Пэйган растянулась на своей старомодной кровати в комнате «Алгонквина» и в очередной раз попыталась набрать номер мужа.

Было два часа ночи, а значит, семь утра в Лондоне. «Хорошо бы поймать Кристофера до завтрака», — подумала Пэйган, обводя взглядом небольшую уютную комнату. Ее розовое муаровое платье было небрежно брошено на спинку стула, а нижнее белье валялось на малахитово-зеленом ковре.

— Дорогой, это ты? Как собаки? София садится за уроки сразу же, как только возвращается из школы? Ты помогаешь ей с геометрией?.. Извини, но мне кажется, с тех пор, как мы расстались, прошли не сутки, а недели… Да, я встретила Лили, но мне не хочется говорить об этом по телефону… Нет, дорогой, мы не обсуждали возможность спонсорства для твоей лаборатории, ты еще более бестактен, чем я… Нет, у нас просто не было случая поговорить о важности исследований по борьбе с раком. — Она откинула назад рыжие тяжелые волосы и растянулась на кружевном пододеяльнике. Потом очень осторожно, как бы вскользь, Пэйган спросила:

— А как ты себя чувствуешь, дорогой? — После его сердечного приступа она всегда беспокоилась, когда была вдали от Кристофера. — ..Нет, прошлой ночью я почти не спала. Ты же знаешь, мне нельзя принимать снотворное. Но сегодня я во всеоружии перед лицом бессонницы. Я захватила этот невероятно завлекательный роман — «Угрызения совести»…

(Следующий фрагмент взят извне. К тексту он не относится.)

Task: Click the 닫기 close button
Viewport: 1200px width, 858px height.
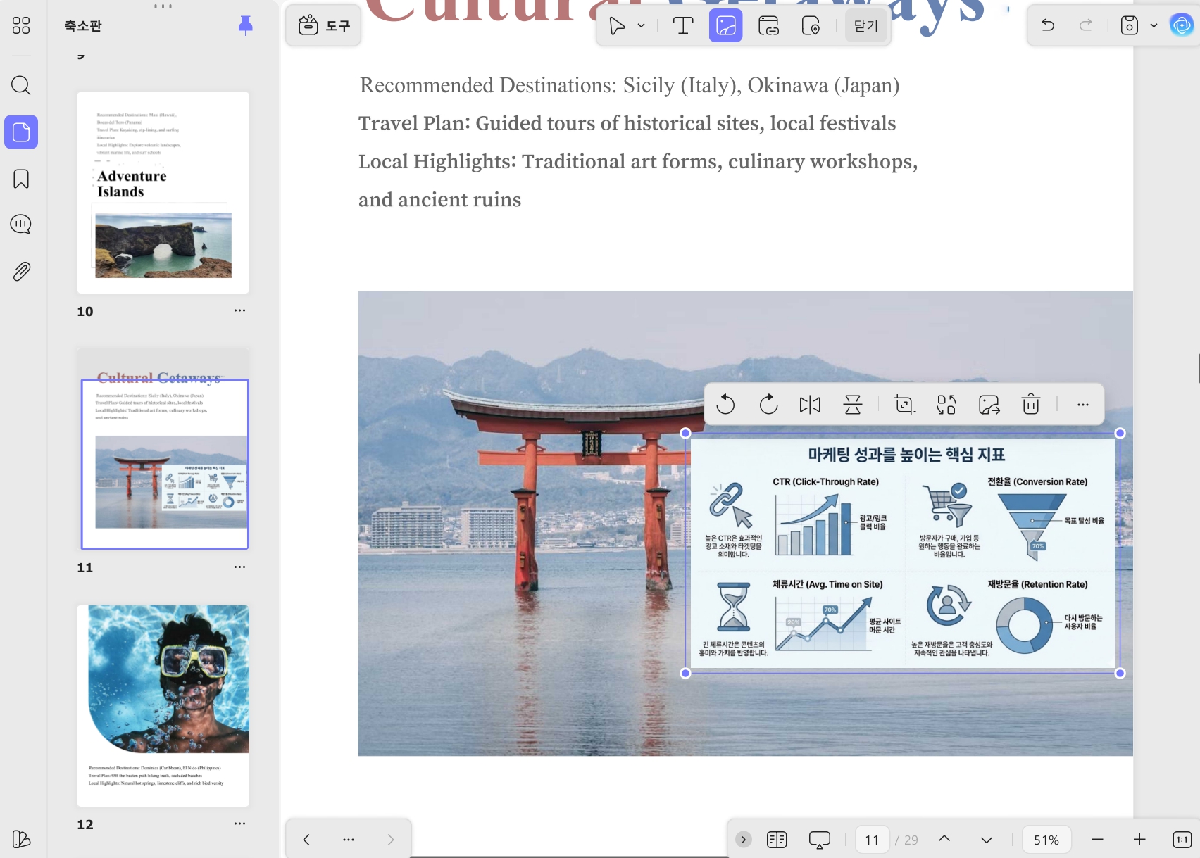Action: point(865,26)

Джуди тоже провела бессонную ночь. Она была почти рада, что Гриффина не было: он улетел на пару дней на Западное побережье. Только прошлым вечером Гриффин задал Джуди вопрос, которого она ждала от него. Хотя Гриффин уже более десяти лет был любовником Джуди, существовали темы, на которые ей запрещено было с ним заговаривать. И главной такой темой была его супружеская жизнь. Все в их среде знали, что семья его сформировалась давно и прочно, еще до того, как он встретил Джуди. Однако уже в те годы этого дьявола Гриффина Лоуэ часто видели в городе с лучшими фотомоделями и начинающими актрисами. Но ни одной из них не удалось увести Гриффина из семьи, от его жены и троих детей; слишком долго карабкался он по лестнице, ведущей к успеху, и теперь не хотел жертвовать даже малой толикой достигнутого положения — ни стабильностью и респектабельностью домашнего очага, ни своими любовными приключениями.

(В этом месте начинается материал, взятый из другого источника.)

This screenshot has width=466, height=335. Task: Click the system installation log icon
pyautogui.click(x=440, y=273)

И вот несколько дней назад жена Гриффина его бросила и отправилась со своим любовником в Израиль, чтобы начать новую жизнь в кибуце.

Многострадальная миссис Лоуэ дала отставку своему красивому, богатому, веселому и беспутному супругу.

Удивительно, но Гриффин немедленно сделал Джуди предложение. А еще более удивительно то, что Джуди, ждавшая этого момента десять лет, вдруг поняла, что она не хочет выходить замуж за Гриффина. Слишком уж любил он подтрунивать над своей женой. И потому Джуди не торопилась занять ее место. Старые привычки умирают с трудом.


В красноватом свете ночника изящная обнаженная фигура чем-то напоминала алебастровую; на лисьей мордочке лежащего на кровати человека вдруг появилась доверительная улыбка:

— Нет, нет, нет, дорогой, это совершенно безопасно. Лили сейчас нет, она играет величайшую роль своей жизни. — Он тихо рассмеялся в телефонную трубку. — Я вернусь в Париж в субботу… пообещай, дорогой, что ты сохранишь это еще на пару дней…

Неожиданно мужчина вздрогнул: дверь в комнату открылась, и на пороге возникла улыбающаяся Лили.

— Нет, вы ошиблись номером, — хрипло прокричал он в трубку и, повесив ее, протянул руки к Лили.

— Ты оказался прав, Симон! Все произошло именно так, как ты говорил. — Обняв Симона, она поцеловала его в губы. — Наконец-то я знаю, кто я такая на самом деле и кто моя мать!

Симон Пуан был актером. Превосходным театральным актером, который почти не мог работать без зрителей в зале, ненавидел кино и снимался крайне редко, только для денег. Они с Лили жили вместе уже два года, и именно Симон убедил ее предпринять поиски настоящей матери. Тихий, интеллигентный человек лет тридцати пяти, он, кажется, обладал тем редким сочетанием терпимости и твердости характера, которое было необходимо в отношениях с Лили. Симон твердо знал, что его возлюбленная нуждается в гораздо большей доле покровительства и защиты, чем мужчина обычно способен дать женщине.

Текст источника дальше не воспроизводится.